> **DATA FOR THE TASK**:
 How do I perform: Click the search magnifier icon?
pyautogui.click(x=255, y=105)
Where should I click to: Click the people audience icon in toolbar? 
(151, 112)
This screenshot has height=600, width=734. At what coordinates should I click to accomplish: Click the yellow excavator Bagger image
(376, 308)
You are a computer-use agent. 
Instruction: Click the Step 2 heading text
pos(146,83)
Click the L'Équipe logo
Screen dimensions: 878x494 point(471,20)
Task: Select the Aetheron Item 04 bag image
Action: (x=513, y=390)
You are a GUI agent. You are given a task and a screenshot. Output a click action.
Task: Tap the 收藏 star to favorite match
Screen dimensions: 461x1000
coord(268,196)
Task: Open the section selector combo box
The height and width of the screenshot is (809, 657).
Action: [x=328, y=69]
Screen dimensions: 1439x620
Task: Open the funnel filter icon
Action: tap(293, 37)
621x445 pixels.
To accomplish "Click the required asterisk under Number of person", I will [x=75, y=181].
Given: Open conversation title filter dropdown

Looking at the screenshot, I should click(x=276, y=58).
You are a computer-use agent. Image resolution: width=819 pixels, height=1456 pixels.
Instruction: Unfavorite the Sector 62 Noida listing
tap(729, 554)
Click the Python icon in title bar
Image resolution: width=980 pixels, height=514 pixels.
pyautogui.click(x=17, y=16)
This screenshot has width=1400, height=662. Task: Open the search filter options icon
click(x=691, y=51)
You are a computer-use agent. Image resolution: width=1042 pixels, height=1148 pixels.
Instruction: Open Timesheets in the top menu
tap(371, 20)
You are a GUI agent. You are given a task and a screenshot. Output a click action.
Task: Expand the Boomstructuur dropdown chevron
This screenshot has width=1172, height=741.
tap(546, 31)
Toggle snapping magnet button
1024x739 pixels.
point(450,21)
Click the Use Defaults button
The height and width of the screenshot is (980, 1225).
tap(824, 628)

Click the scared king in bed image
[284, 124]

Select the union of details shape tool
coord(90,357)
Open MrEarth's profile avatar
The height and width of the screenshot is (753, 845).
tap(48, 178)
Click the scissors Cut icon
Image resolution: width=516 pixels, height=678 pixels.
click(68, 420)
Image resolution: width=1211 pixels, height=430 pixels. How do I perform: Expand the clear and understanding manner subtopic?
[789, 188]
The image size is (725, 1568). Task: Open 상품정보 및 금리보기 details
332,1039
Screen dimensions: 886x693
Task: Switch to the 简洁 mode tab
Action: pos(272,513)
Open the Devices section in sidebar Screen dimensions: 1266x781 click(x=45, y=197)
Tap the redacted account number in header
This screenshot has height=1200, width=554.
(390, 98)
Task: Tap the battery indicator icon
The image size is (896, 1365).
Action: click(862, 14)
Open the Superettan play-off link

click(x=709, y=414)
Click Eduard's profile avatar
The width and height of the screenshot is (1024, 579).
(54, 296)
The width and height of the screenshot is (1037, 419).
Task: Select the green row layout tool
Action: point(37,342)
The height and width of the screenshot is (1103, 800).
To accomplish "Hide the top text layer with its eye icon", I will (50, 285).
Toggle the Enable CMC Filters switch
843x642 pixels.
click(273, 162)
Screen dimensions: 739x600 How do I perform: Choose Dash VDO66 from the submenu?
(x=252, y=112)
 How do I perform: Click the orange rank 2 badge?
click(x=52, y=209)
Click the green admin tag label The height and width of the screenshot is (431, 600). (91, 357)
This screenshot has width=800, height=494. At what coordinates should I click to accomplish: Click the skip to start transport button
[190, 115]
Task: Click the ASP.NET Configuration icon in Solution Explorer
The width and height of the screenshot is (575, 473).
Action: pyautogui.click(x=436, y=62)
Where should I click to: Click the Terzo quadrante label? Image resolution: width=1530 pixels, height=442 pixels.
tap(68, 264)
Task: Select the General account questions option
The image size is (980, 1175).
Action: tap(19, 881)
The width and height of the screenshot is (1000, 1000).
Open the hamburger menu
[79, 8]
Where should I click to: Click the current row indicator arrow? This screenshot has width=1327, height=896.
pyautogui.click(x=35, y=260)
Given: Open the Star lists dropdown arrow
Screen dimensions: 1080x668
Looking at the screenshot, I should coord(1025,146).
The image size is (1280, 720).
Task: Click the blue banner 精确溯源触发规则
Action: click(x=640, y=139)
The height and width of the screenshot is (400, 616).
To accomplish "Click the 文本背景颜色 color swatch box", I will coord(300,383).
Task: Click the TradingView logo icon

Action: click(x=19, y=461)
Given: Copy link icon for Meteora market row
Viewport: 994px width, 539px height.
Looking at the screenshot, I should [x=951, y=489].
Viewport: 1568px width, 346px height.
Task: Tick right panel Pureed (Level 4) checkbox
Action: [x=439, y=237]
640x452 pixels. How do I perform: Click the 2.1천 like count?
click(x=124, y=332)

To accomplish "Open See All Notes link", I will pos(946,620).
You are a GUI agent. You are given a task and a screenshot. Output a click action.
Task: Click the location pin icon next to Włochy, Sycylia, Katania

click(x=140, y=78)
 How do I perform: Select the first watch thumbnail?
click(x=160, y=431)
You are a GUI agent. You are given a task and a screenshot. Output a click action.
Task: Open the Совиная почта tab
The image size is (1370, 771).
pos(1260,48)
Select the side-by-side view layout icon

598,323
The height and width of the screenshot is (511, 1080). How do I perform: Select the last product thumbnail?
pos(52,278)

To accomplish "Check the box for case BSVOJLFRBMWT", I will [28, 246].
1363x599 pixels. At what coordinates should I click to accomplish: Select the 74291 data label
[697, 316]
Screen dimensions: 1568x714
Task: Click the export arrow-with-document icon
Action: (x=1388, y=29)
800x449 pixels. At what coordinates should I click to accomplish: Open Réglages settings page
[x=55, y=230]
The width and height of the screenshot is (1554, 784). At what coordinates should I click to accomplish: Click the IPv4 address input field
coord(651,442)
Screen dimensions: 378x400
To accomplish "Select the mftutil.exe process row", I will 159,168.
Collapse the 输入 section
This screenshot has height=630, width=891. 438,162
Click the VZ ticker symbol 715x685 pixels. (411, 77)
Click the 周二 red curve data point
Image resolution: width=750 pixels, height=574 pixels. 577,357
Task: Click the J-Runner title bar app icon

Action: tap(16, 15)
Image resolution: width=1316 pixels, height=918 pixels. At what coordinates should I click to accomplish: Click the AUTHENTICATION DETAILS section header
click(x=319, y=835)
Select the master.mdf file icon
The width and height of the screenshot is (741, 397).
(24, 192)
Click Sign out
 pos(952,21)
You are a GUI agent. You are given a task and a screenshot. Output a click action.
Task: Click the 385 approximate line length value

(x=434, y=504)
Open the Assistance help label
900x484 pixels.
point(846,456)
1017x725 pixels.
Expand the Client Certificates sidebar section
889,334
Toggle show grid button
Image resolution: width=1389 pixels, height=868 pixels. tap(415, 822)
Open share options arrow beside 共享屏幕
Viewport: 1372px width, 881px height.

> **EXERCISE DETAILS**:
What is needed is an exact retyping of every line from the one containing "1017x725 pixels." through the final line of the entries, and only those lines.

> **EXPECTED OUTPUT**:
1017x725 pixels.
Expand the Client Certificates sidebar section
889,334
Toggle show grid button
Image resolution: width=1389 pixels, height=868 pixels. tap(415, 822)
Open share options arrow beside 共享屏幕
Viewport: 1372px width, 881px height.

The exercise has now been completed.